Georgia Tech Awarded IARPA Contract to Evaluate Emu Technology System
Traditionally, a rogues gallery is collection of criminals, maybe in a police lineup or Batman’s nemeses. However, the Georgia Institute of Technology is putting together a much different sort of collection of rogues.
The Center for Research into Novel Computing Hierarchies (CRNCH), led by Computer Science Professor Tom Conte, is spearheading the Rogues Gallery as one of its first initiatives since being founded in November 2016. It will be a collection of some of the most unique computers in the field. These machines are so rare, only a few know how to program them, or they are so new, no one has programmed them. The goal is simple: to collect unusual hardware to make it accessible to the industry and academia.
This is a memory-centric architecture that employs threads — not processors — to move massive irregular data sets, effectively expediting data analysis workloads. The Chick could eventually be used to tackle fraud detection, genome sequencing for personalized medicine, real-time portfolio valuation and trading, and software development for larger Emu systems. But the machine is so new that its full capabilities aren’t known yet, making it an ideal Rogues Gallery resident.
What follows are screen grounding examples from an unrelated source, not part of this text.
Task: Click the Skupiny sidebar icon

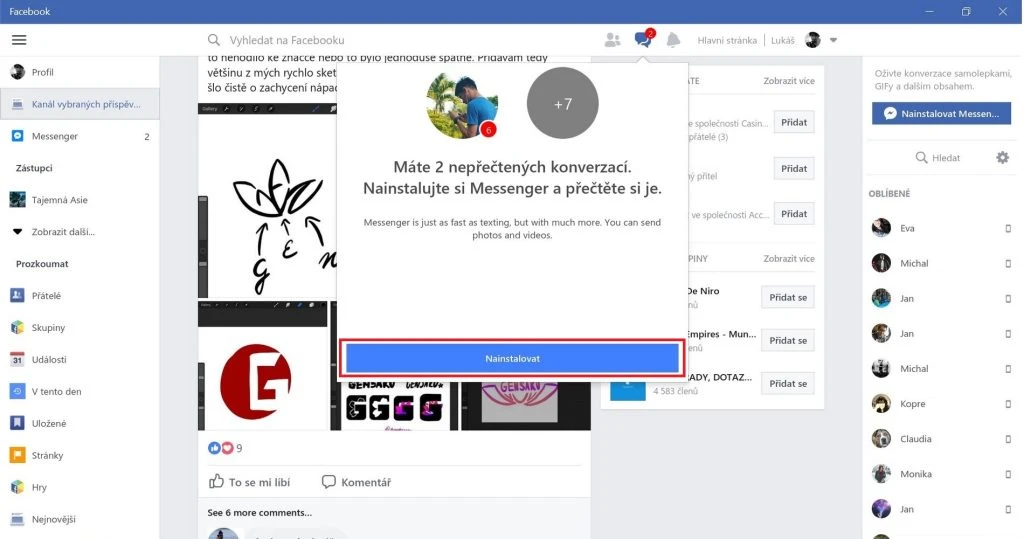Action: pos(17,327)
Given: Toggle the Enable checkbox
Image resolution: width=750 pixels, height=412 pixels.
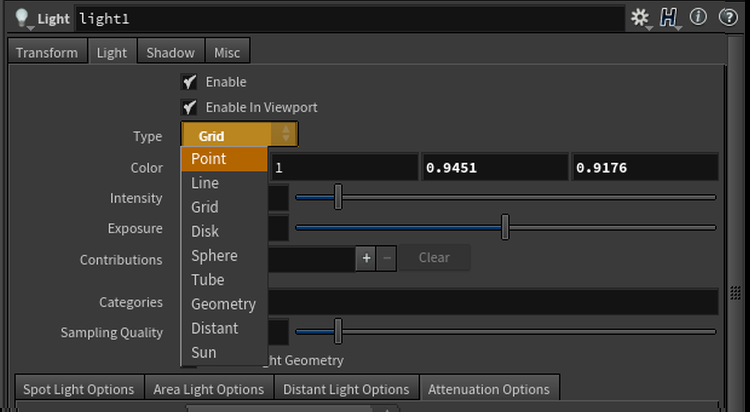Looking at the screenshot, I should point(188,82).
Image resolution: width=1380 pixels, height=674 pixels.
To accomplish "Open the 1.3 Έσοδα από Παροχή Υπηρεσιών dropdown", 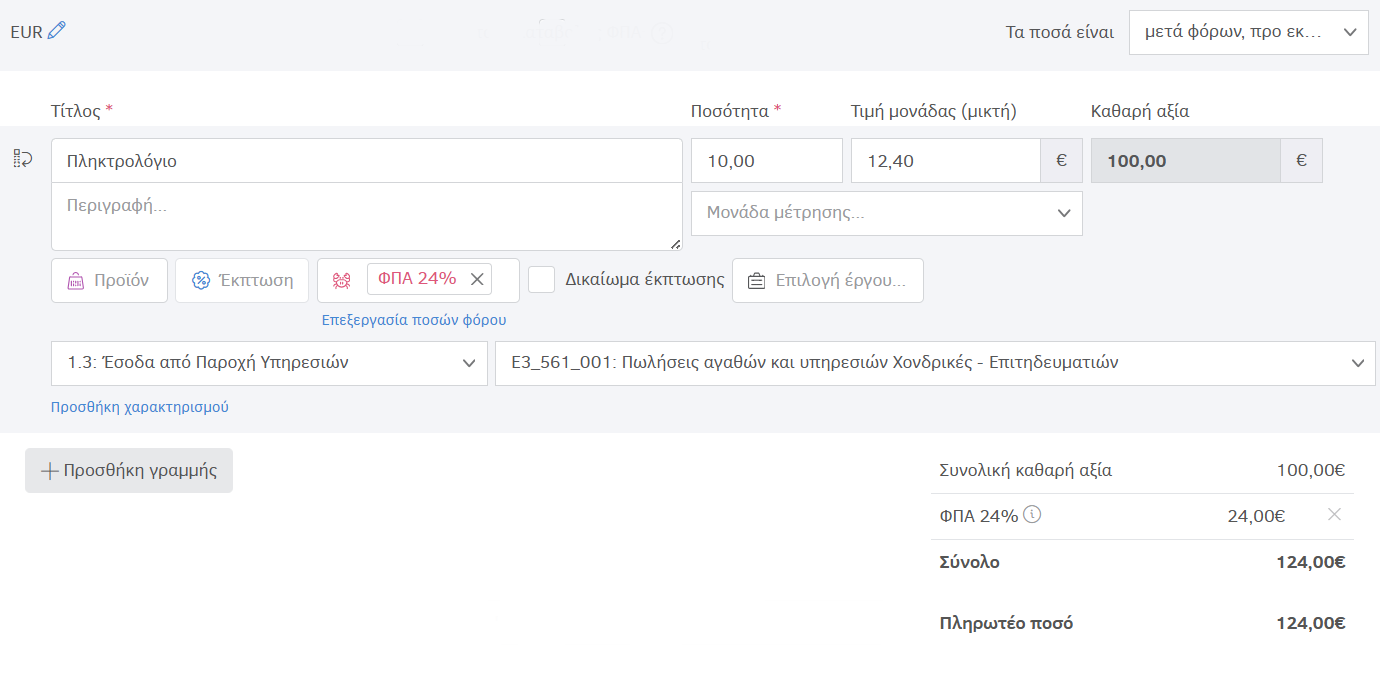I will click(269, 363).
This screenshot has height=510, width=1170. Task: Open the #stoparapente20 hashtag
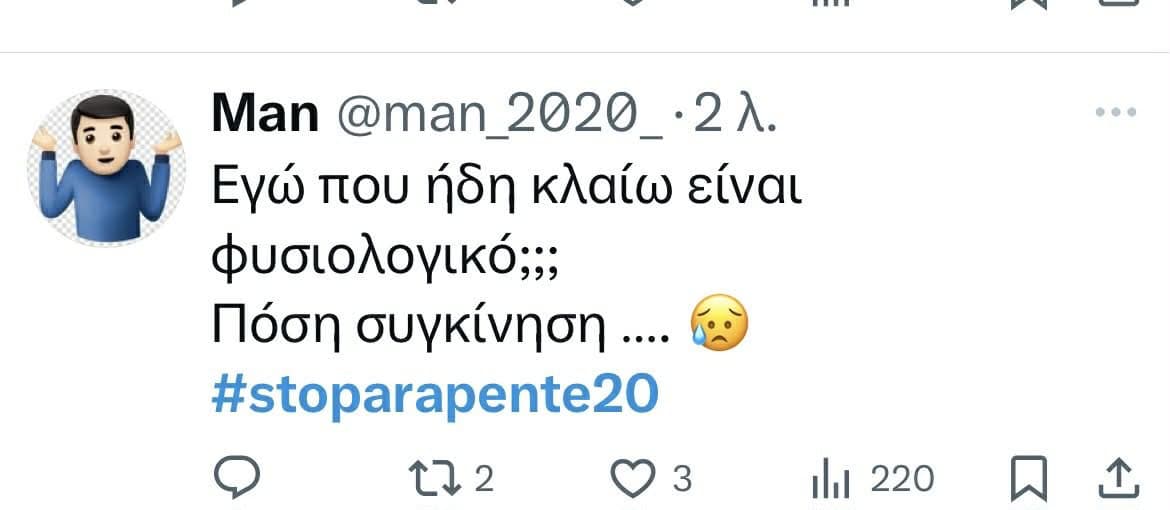(x=435, y=394)

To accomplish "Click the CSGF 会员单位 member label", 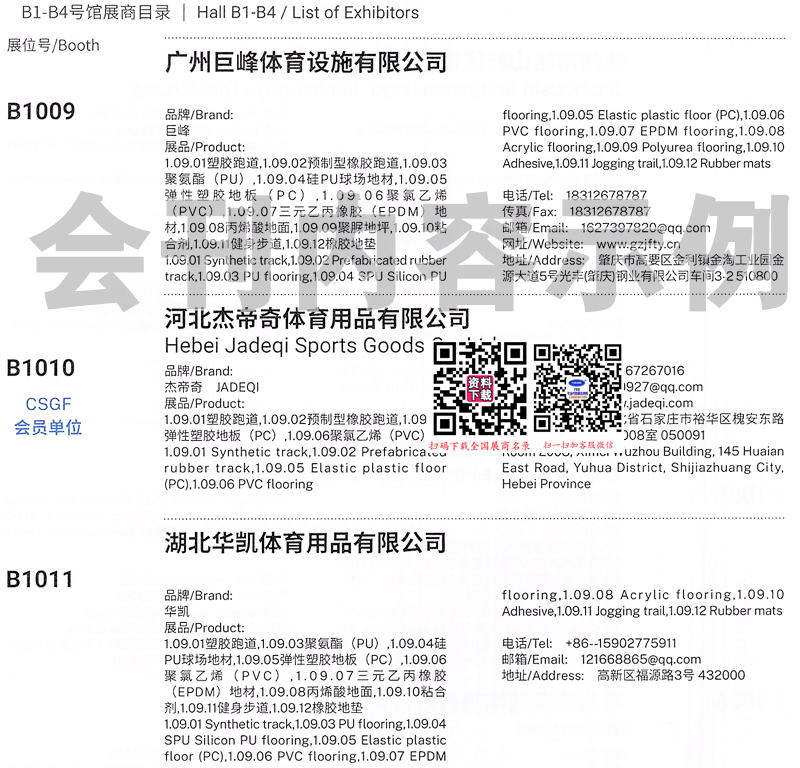I will tap(48, 416).
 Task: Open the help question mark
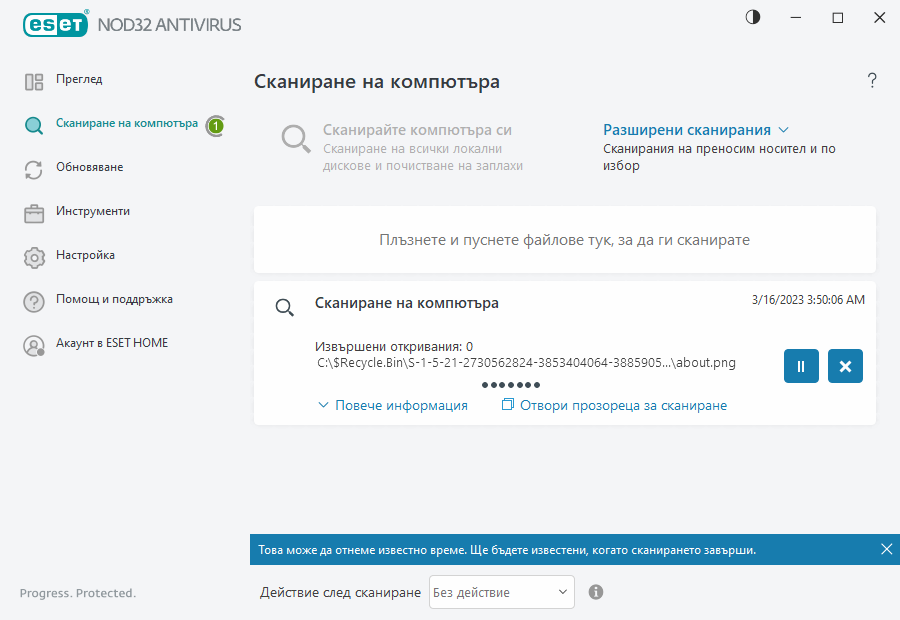pos(871,80)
Computational Science and Engineering senior research scientist Jason Riedy hopes to study the Chick’s performance, scalability, and programmablity with massive graphs and multilinear modeling for data analysis. He won’t be the only one testing the Chick’s capabilities.
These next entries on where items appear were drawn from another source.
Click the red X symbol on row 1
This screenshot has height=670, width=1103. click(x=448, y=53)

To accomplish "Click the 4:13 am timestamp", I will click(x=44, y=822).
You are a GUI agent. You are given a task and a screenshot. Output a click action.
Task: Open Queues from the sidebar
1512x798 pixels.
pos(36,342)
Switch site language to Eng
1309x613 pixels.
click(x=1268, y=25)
The Rogues Gallery is designed to be open to all researchers, who could access the machine remotely if needed. Students will also have the chance to work on some of the most cutting edge machines, making them more competitive in the job market.
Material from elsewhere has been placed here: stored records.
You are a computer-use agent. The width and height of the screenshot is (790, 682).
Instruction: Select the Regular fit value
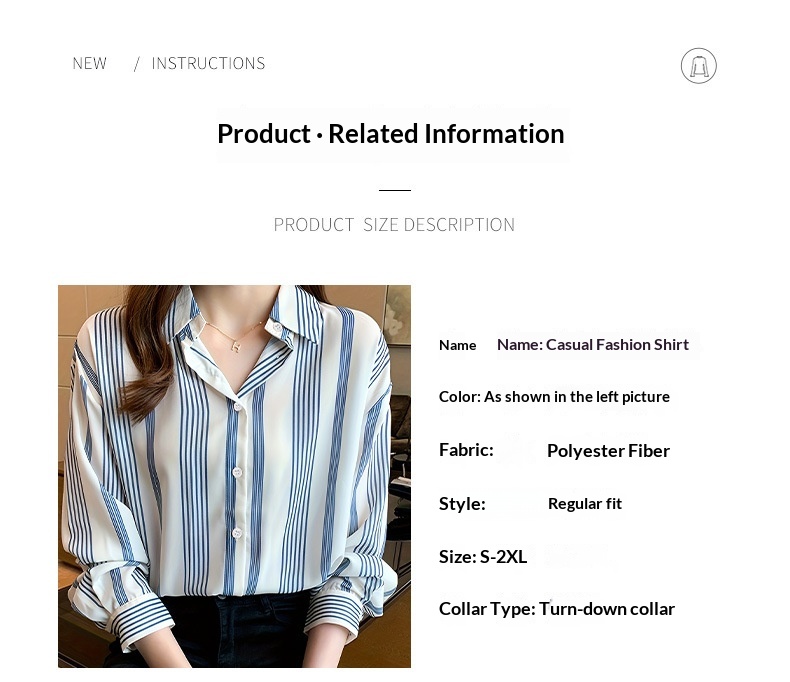point(585,504)
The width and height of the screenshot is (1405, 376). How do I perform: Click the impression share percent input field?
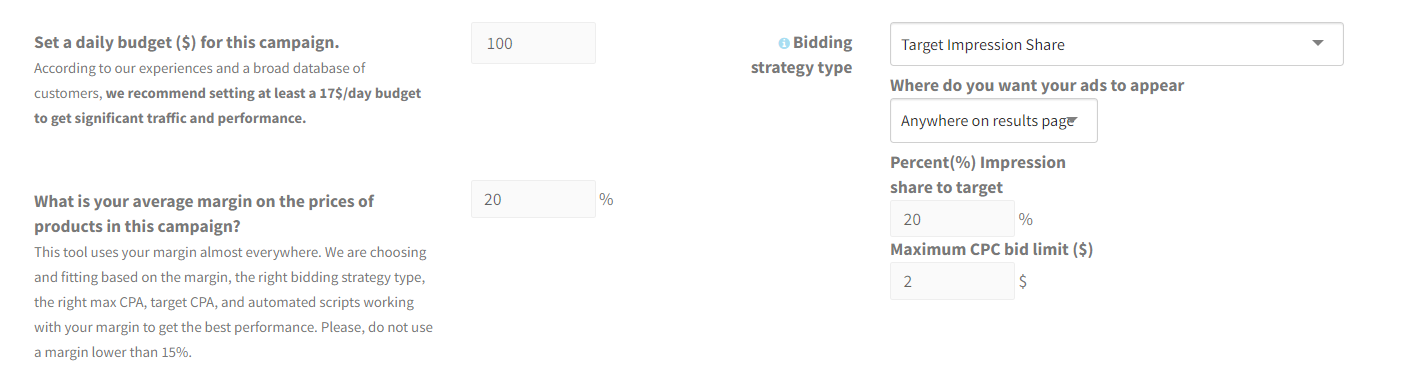(952, 219)
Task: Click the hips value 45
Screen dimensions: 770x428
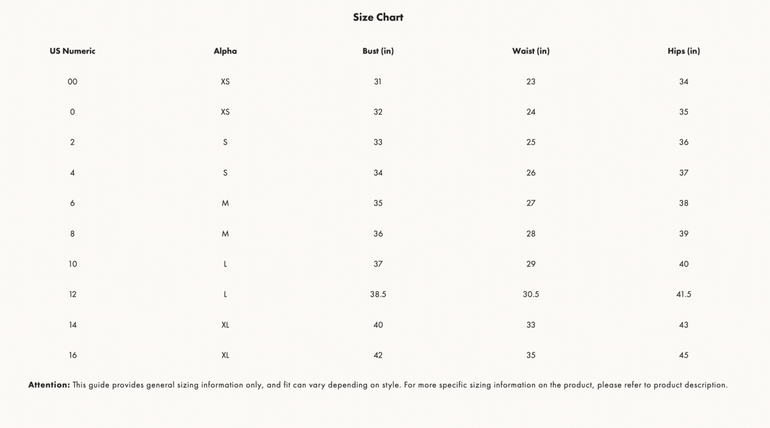Action: pos(684,355)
“The goal is to maintain Georgia Tech’s presence in novel and unusual architecture,” Riedy said.
CS research scientist Jeffrey Young and researchers at Georgia Tech Research Institute are working to set up a small cluster of Field Programmable Gate Array (FPGA) devices with 3-D stacked memory. These devices allow for programming custom, reconfigurable hardware, so that sparse linear solvers and graph analytic algorithms can be run at a faster rate. The team expects to have the Rogues Gallery open by late fall, and is exploring opportunities for other novel hardware related to embedded systems, neuromorphic, and quantum computing.
“When you have the hardware and expertise, people come to you,” Young said.